The suspects are already known to the Egyptian authorities, Italian officials said. Prosecutors mentioned the five in a 70-page police report delivered to Cairo last year. They were interrogated by Egyptian officials several times this year, but did not provide useful information or convincing answers, a senior Italian investigator said.

“We had to give a strong signal at this point,” said the investigator, who spoke on the condition of anonymity because he was not authorized to speak to the news media. “We couldn’t wait any longer.”

Still, Italian officials admit they have limited leverage over Egypt, which will decide the fate of the five suspects, all male employees of one of Egypt’s powerful main security agencies.

And even if they were brought to trial, it is unclear whether they would be held responsible for the torture and killing of Mr. Regeni, who was in Egypt to research labor unions for his thesis at Cambridge University in Britain.

The National Security Agency officers followed Mr. Regeni after his arrival in Cairo, but Italian and American officials believe that one of Egypt’s two other major security agencies, both of which have close ties to President Abdel Fattah el-Sisi, may also have played a role in his death.

One of those agencies, Military Intelligence, was once led by Mr. Sisi and has grown immensely powerful since he came to power in a 2013 military takeover. The other, the General Intelligence Directorate, is led by a longtime loyalist of the president and is dominated by Mr. Sisi’s son Mahmoud el-Sisi.

The five suspects identified by Italian prosecutors occupy much lower positions in Egypt’s security apparatus. Nonetheless, the Italian announcement is at least a notable shift in the tone of an investigation that has always been troubled by delays and dead ends.

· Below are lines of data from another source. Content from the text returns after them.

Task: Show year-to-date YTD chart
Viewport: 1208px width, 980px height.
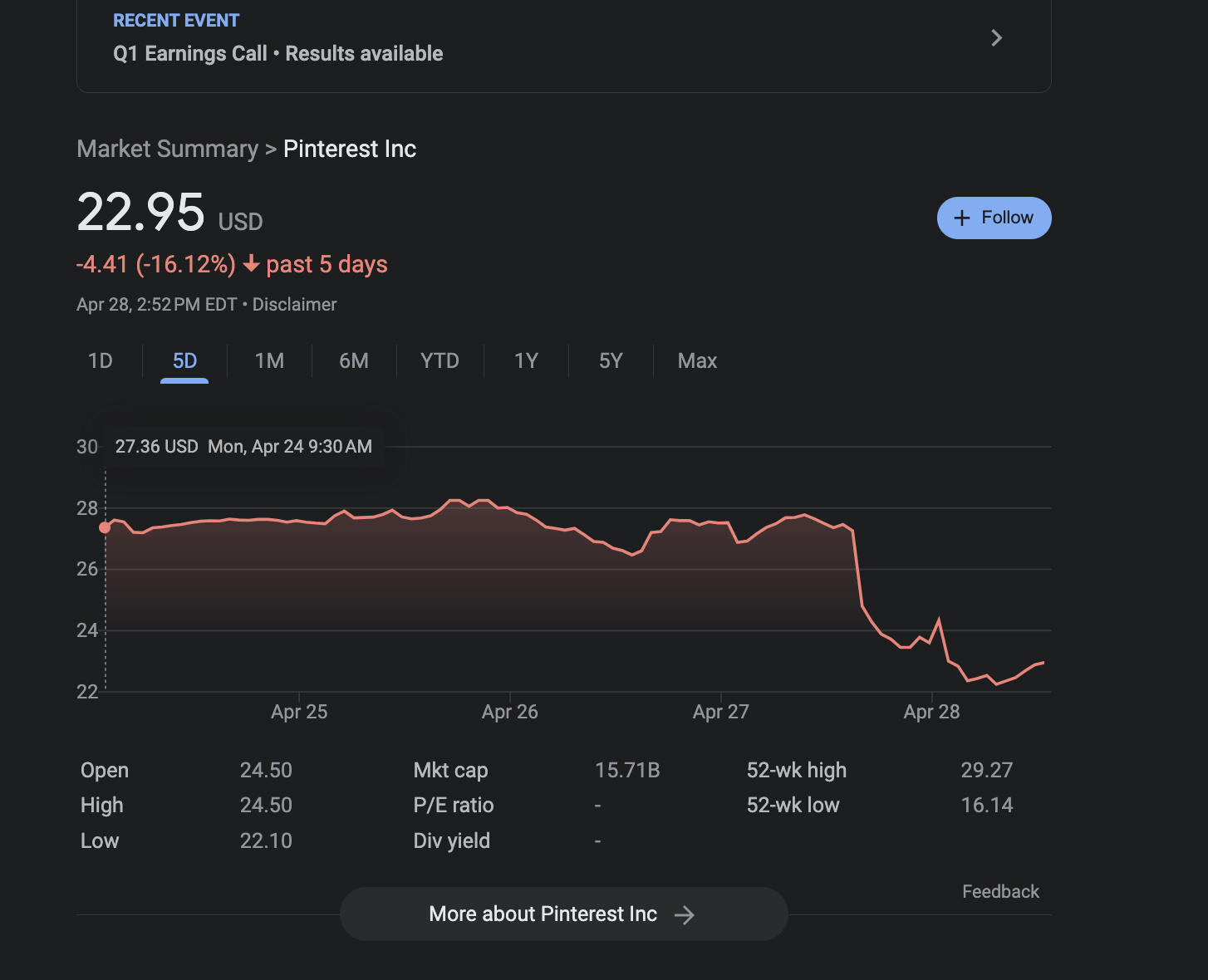Action: [x=439, y=361]
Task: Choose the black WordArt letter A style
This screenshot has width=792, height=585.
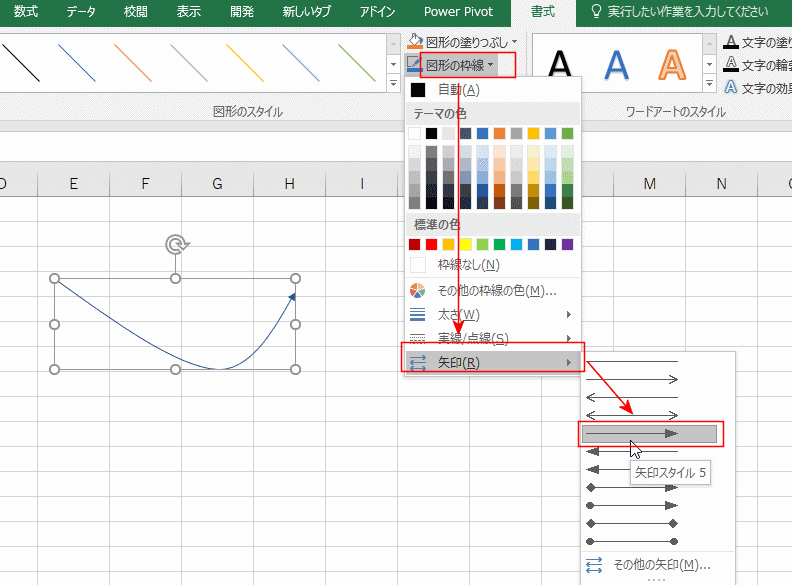Action: pos(561,65)
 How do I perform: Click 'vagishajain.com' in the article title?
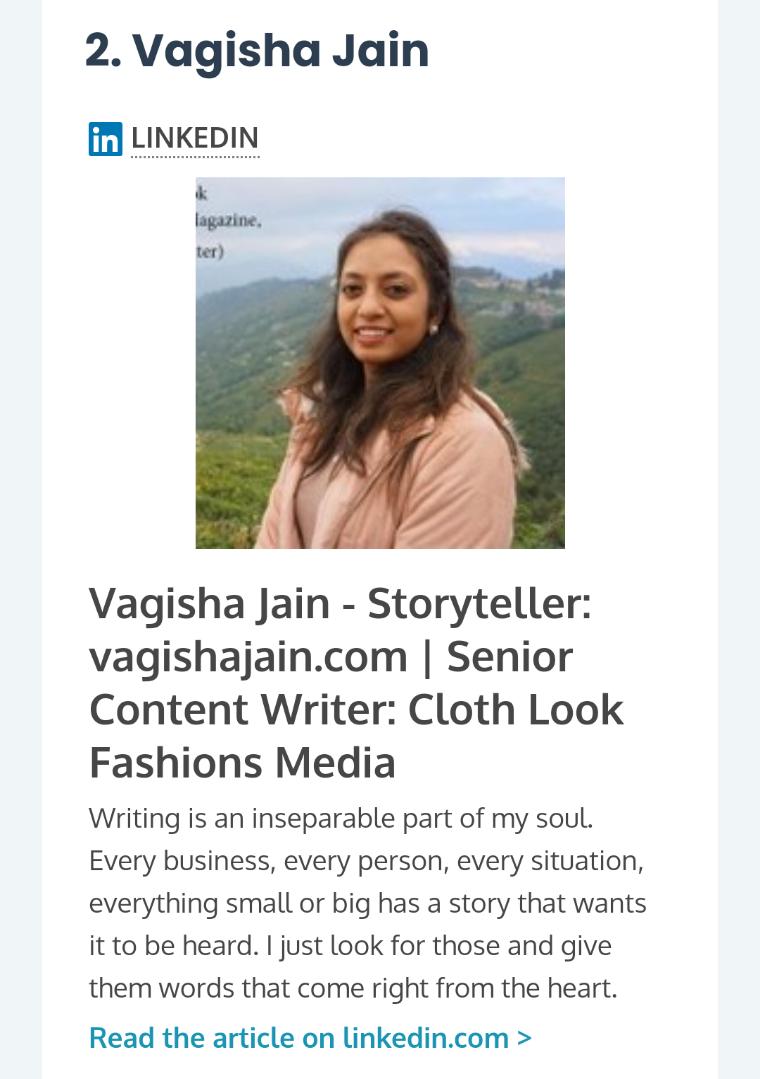click(249, 657)
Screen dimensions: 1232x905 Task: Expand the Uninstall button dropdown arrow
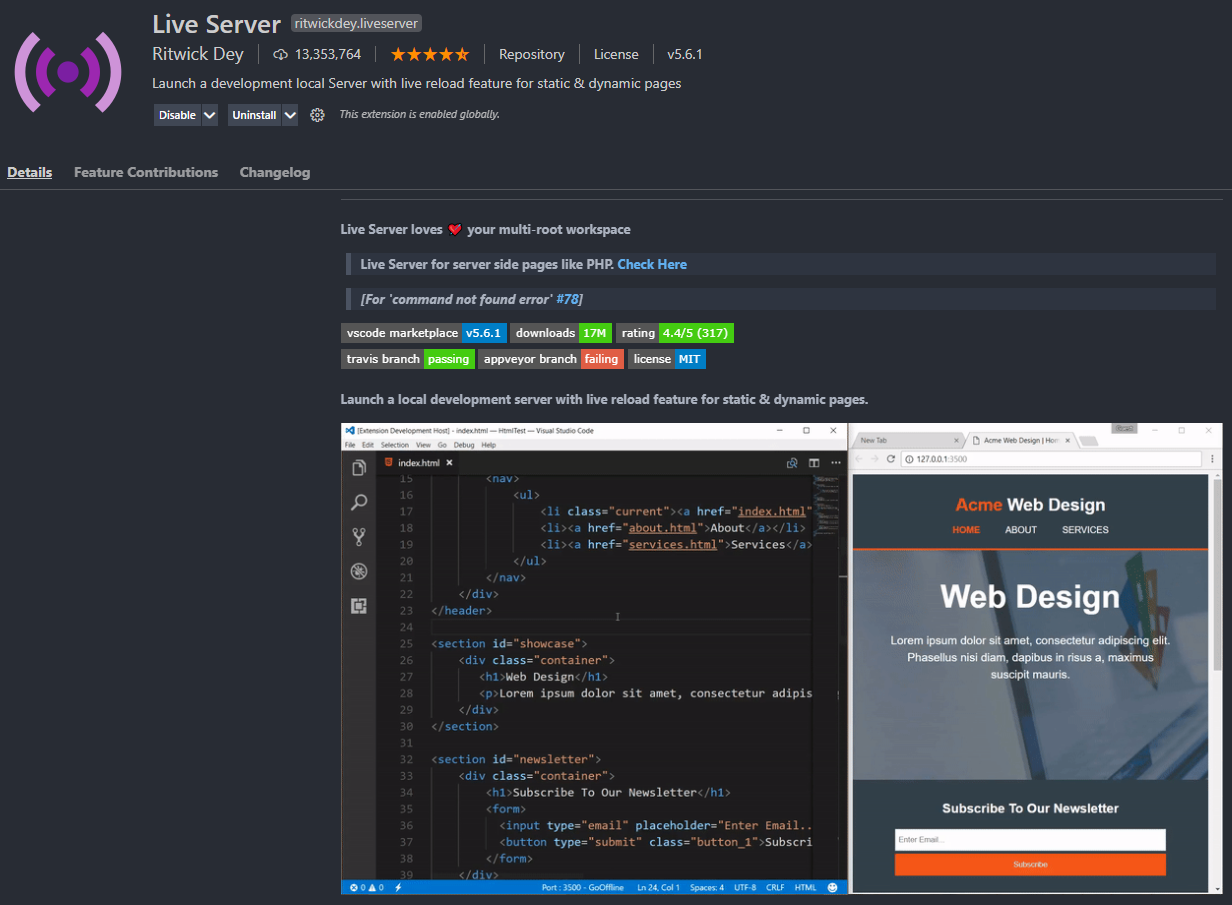pos(288,114)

In March 2016, Egyptian officials faced accusations of a botched cover-up after the Cairo police shot and killed five men they had accused of killing Mr. Regeni. Italy rejected that explanation, even after the Egyptian police produced Mr. Regeni’s passport, which they said had been found in an apartment of one of the dead men, — indirect proof, Italian officials said, that the true culprits were with Egyptian security.

Italian patience with the dragging investigation appeared to run short last week, after a meeting in Cairo between Egyptian and Italian prosecutors.

The two sides discussed surveillance footage from the station where Mr. Regeni was believed to have disappeared in January 2016. After Egypt handed over the footage in May, Italian officials were dismayed to discover that the portions where Mr. Regeni might have been present had been erased.

At the meeting in Cairo, the Egyptians showed their Italian counterparts an email from a Russian engineer explaining that the frames in question had been overwritten by later surveillance recordings. The same day, the Rome Prosecutor’s Office said it would issue an order to put National Security Agency suspects under investigation.

On national television in Italy, the speaker of the lower house of Parliament, Roberto Fico, called the move “fair, strong and courageous,” and announced that Parliament was breaking ties with its Egyptian counterpart. Shortly after that, Foreign Minister Enzo Moavero Milanesi summoned the Egyptian ambassador, Hisham Badr, and urged the Egyptian government to act quickly and show “tangible progress” in the investigation, according to a statement.

Since coming to power in June, Italy’s populist coalition government has vowed to press Mr. Regeni’s case. The deputy prime ministers, Matteo Salvini, who leads the League Party, and Luigi Di Maio, who leads the anti-establishment Five Star Movement, met separately with Mr. Sisi in Cairo over the summer. Both said the Egyptian president had repeated earlier assurances of full cooperation in the investigation.

In practice, though, Egyptian officials often seem concerned with tangential matters. In its statement on Sunday, the State Information Service questioned whether Mr. Regeni’s visa was in order at the time of his death because he had entered Egypt on a tourist visa.

Mr. Regeni’s supporters dismissed the issue as another attempt to muddy the waters. “It’s just another delaying tactic,” said Paz Zárate, a lawyer and friend of Mr. Regeni. “The Egyptians tried to blame Giulio many times for things that were irrelevant or invented. He would never do anything illegal.”